§ **The task**
Write out the data exactly, every line included.

Stored data entries:
┏━━
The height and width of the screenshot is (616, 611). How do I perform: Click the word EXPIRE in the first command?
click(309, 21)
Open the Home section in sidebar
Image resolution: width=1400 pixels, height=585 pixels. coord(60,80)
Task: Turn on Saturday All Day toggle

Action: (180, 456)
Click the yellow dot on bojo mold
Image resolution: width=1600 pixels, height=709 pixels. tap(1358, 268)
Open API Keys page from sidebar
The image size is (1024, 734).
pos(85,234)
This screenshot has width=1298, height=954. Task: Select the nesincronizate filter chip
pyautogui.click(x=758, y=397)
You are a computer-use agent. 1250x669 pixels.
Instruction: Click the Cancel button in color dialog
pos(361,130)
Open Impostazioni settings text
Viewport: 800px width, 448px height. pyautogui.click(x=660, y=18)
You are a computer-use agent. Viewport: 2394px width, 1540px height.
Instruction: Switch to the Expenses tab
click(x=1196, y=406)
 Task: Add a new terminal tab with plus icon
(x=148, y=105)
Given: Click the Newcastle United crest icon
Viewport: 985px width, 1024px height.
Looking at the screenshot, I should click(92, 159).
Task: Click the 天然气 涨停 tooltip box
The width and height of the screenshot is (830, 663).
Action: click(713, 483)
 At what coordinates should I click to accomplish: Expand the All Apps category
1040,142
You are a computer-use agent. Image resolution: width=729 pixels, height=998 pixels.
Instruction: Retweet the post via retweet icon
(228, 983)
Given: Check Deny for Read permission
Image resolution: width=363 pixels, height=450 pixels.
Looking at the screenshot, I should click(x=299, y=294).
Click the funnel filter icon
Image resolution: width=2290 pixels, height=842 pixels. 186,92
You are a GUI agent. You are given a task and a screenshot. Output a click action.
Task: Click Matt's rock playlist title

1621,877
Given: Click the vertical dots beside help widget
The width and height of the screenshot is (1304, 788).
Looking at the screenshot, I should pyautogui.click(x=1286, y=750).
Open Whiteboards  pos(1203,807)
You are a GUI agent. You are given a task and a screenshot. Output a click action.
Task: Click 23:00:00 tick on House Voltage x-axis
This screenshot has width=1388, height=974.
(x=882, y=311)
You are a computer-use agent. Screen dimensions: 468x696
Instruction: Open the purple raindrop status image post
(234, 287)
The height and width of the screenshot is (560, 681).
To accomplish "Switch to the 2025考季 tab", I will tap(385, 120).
┗━━
§ **Answer section**
The height and width of the screenshot is (616, 611). How do I perform: Click the word EXPIRE in the first command?
click(309, 21)
Open the Home section in sidebar
Image resolution: width=1400 pixels, height=585 pixels. coord(60,80)
Task: Turn on Saturday All Day toggle

Action: (180, 456)
Click the yellow dot on bojo mold
Image resolution: width=1600 pixels, height=709 pixels. tap(1358, 268)
Open API Keys page from sidebar
The image size is (1024, 734).
pos(85,234)
This screenshot has width=1298, height=954. Task: Select the nesincronizate filter chip
pyautogui.click(x=758, y=397)
You are a computer-use agent. 1250x669 pixels.
Instruction: Click the Cancel button in color dialog
pos(361,130)
Open Impostazioni settings text
Viewport: 800px width, 448px height. pyautogui.click(x=660, y=18)
You are a computer-use agent. Viewport: 2394px width, 1540px height.
Instruction: Switch to the Expenses tab
click(x=1196, y=406)
 Task: Add a new terminal tab with plus icon
(x=148, y=105)
Given: Click the Newcastle United crest icon
Viewport: 985px width, 1024px height.
Looking at the screenshot, I should click(92, 159).
Task: Click the 天然气 涨停 tooltip box
The width and height of the screenshot is (830, 663).
Action: click(713, 483)
 At what coordinates should I click to accomplish: Expand the All Apps category
1040,142
You are a computer-use agent. Image resolution: width=729 pixels, height=998 pixels.
Instruction: Retweet the post via retweet icon
(228, 983)
Given: Check Deny for Read permission
Image resolution: width=363 pixels, height=450 pixels.
Looking at the screenshot, I should click(x=299, y=294).
Click the funnel filter icon
Image resolution: width=2290 pixels, height=842 pixels. 186,92
You are a GUI agent. You are given a task and a screenshot. Output a click action.
Task: Click Matt's rock playlist title

1621,877
Given: Click the vertical dots beside help widget
The width and height of the screenshot is (1304, 788).
Looking at the screenshot, I should pyautogui.click(x=1286, y=750).
Open Whiteboards  pos(1203,807)
You are a GUI agent. You are given a task and a screenshot. Output a click action.
Task: Click 23:00:00 tick on House Voltage x-axis
This screenshot has width=1388, height=974.
(x=882, y=311)
You are a computer-use agent. Screen dimensions: 468x696
Instruction: Open the purple raindrop status image post
(234, 287)
The height and width of the screenshot is (560, 681).
To accomplish "Switch to the 2025考季 tab", I will tap(385, 120).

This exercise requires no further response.